— Data listing —
════════════════

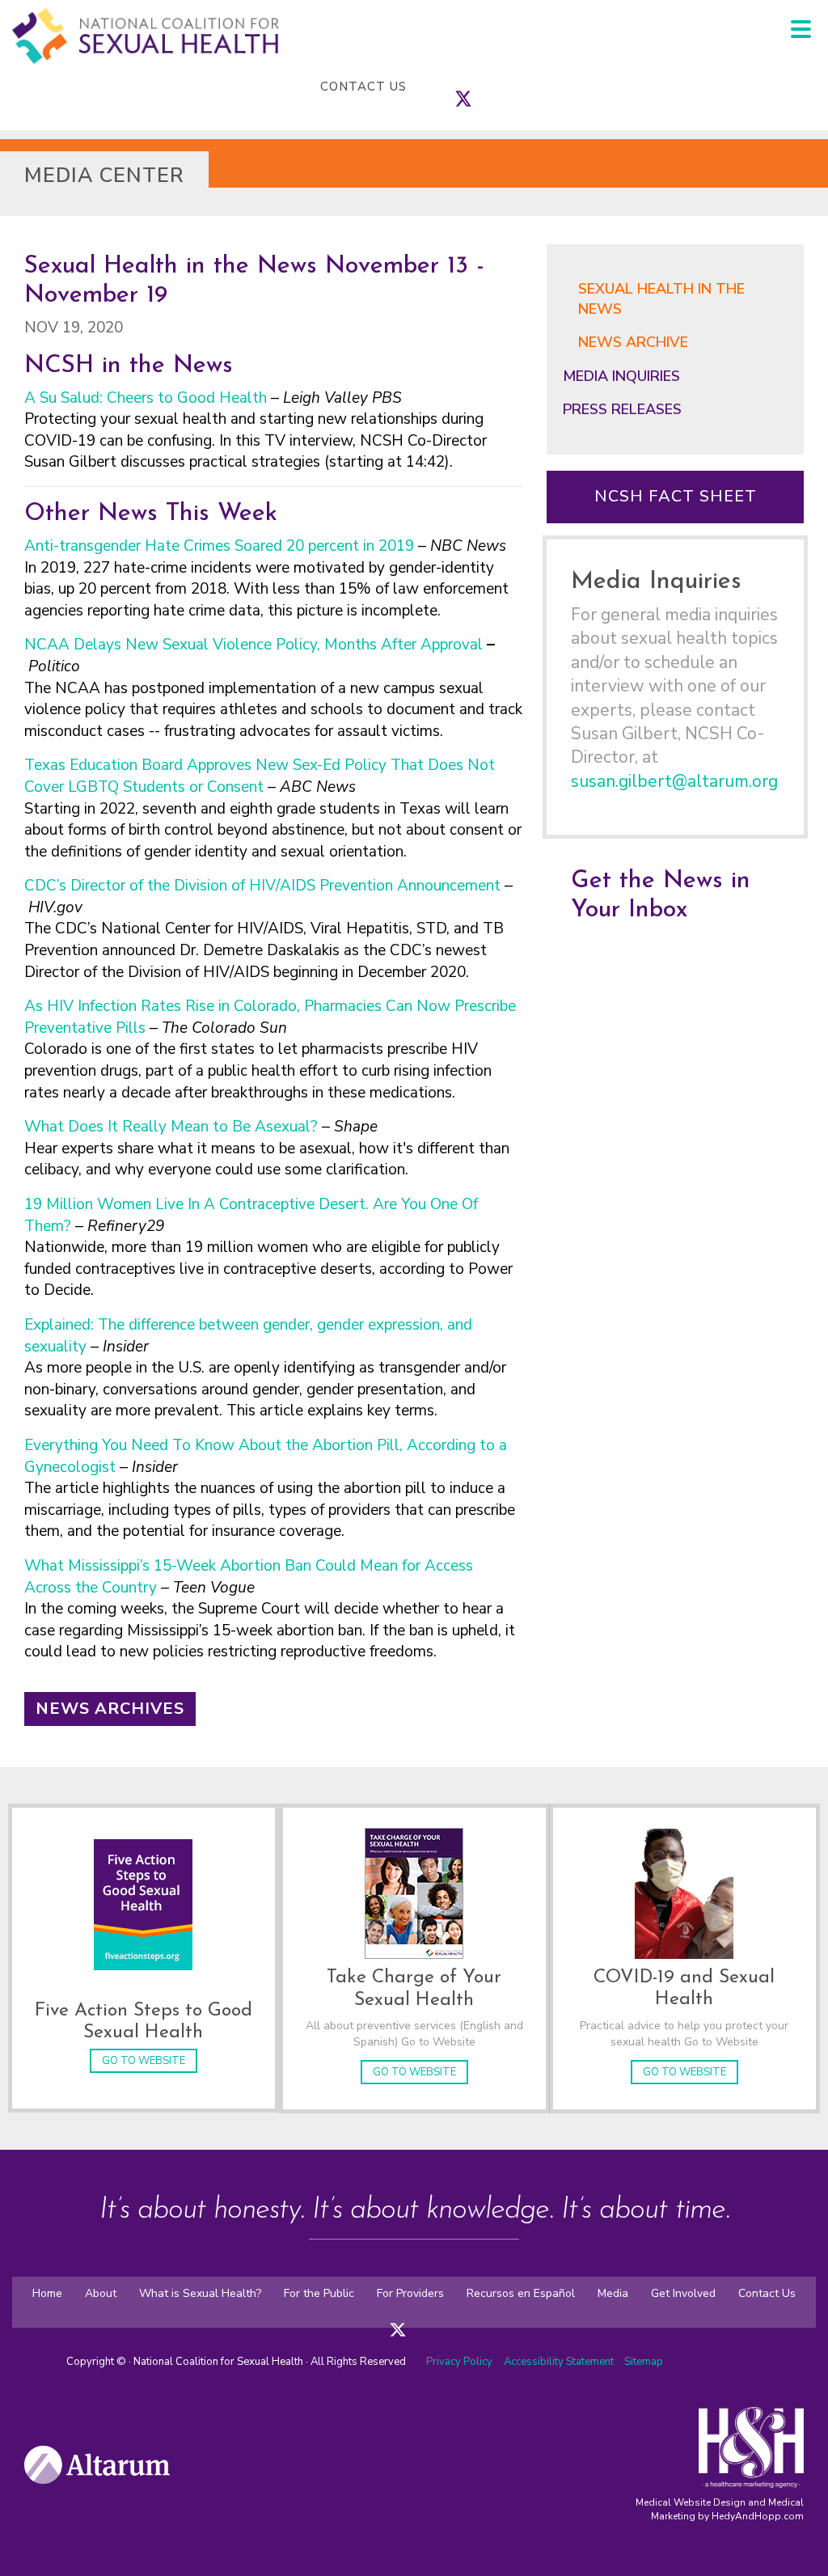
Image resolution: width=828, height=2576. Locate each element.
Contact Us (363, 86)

════════════════

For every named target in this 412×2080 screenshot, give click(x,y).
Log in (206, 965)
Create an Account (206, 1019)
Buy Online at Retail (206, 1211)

════════════════

— Task prompt —
Once you find the line with "Image resolution: width=828, height=2576." in the entries above, output it and each line after it up to and including the line with "Contact Us (363, 86)", and nothing else.

— Solution for this task —
Image resolution: width=828, height=2576. Locate each element.
Contact Us (363, 86)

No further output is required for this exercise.